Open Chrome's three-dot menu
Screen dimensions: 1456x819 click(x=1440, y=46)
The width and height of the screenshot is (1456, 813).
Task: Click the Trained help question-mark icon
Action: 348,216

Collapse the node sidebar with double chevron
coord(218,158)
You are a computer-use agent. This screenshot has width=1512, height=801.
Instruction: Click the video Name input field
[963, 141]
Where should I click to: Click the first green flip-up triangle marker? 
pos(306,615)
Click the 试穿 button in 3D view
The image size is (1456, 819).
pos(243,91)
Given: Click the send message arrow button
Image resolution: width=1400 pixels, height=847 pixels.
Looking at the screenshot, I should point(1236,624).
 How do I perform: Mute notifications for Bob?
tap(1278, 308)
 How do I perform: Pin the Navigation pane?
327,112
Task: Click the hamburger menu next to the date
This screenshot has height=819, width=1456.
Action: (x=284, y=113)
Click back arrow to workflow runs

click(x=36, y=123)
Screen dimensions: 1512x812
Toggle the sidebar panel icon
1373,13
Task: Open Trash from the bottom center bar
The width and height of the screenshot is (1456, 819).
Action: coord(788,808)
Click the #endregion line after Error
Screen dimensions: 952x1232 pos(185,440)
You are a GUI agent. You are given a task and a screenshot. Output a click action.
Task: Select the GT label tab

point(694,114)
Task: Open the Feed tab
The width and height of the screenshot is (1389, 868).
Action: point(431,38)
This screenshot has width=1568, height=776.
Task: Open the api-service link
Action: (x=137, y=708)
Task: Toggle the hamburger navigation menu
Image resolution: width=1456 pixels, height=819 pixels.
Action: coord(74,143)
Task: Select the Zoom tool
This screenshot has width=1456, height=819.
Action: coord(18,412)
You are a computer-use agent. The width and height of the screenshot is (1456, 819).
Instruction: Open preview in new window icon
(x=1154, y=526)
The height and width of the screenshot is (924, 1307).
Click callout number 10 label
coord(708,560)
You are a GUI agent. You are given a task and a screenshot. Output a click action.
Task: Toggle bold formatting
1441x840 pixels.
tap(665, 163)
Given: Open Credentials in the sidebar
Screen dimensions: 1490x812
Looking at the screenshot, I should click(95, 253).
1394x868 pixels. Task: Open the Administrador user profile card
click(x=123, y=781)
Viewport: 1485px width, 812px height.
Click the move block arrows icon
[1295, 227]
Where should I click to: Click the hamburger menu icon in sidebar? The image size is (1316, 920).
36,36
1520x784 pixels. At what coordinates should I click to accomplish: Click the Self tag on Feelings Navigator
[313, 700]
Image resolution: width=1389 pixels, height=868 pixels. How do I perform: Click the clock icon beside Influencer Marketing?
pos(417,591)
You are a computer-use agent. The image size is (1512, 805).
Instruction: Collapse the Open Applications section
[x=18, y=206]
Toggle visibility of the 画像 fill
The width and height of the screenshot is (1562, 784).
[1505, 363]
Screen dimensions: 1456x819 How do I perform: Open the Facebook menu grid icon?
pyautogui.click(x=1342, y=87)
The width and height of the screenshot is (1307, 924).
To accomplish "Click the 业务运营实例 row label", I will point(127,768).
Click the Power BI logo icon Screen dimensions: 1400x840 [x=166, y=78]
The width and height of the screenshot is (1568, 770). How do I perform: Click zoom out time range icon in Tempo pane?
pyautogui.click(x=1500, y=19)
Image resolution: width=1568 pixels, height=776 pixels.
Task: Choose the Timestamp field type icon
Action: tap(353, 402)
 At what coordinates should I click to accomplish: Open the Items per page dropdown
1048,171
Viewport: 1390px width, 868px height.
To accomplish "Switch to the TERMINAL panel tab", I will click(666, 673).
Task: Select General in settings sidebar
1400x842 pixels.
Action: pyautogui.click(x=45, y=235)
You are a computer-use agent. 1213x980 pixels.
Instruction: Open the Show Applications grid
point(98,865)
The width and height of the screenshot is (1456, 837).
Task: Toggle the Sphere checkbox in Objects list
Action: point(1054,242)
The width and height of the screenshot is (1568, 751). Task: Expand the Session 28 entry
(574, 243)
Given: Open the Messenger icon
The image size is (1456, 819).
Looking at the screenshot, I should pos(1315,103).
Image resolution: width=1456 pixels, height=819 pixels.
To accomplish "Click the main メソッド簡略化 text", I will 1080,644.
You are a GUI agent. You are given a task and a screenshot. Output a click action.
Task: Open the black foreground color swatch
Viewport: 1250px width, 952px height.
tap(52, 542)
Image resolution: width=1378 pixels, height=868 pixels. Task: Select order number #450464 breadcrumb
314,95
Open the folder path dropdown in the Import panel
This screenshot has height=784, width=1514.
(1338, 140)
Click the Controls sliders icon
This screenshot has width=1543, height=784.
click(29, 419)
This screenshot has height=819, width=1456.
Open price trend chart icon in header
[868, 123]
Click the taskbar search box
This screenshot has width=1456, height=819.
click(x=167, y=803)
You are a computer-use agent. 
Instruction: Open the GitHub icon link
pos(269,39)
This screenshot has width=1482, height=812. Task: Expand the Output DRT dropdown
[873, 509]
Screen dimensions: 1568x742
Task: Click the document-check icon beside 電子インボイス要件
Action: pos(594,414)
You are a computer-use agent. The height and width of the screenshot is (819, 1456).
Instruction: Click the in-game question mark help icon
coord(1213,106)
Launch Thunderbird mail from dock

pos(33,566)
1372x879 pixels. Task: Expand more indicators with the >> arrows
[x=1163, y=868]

────

### ABOUT THIS EXERCISE
Repeat word for word the lines running from the line containing "Click the Controls sliders icon" to the end of the entries above, inclusive.

### OUTPUT
Click the Controls sliders icon
This screenshot has width=1543, height=784.
click(29, 419)
This screenshot has height=819, width=1456.
Open price trend chart icon in header
[868, 123]
Click the taskbar search box
This screenshot has width=1456, height=819.
click(x=167, y=803)
You are a computer-use agent. 
Instruction: Open the GitHub icon link
pos(269,39)
This screenshot has width=1482, height=812. Task: Expand the Output DRT dropdown
[873, 509]
Screen dimensions: 1568x742
Task: Click the document-check icon beside 電子インボイス要件
Action: pos(594,414)
You are a computer-use agent. The height and width of the screenshot is (819, 1456).
Instruction: Click the in-game question mark help icon
coord(1213,106)
Launch Thunderbird mail from dock

pos(33,566)
1372x879 pixels. Task: Expand more indicators with the >> arrows
[x=1163, y=868]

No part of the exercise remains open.